YOUR INSTRUCTIONS: Having read the data, transcribe all of it without deviation.

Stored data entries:

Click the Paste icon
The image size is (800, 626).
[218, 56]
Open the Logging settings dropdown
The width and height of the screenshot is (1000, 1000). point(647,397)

PROBLEM SOLUTION:
Click the Paste icon
The image size is (800, 626).
[218, 56]
Open the Logging settings dropdown
The width and height of the screenshot is (1000, 1000). point(647,397)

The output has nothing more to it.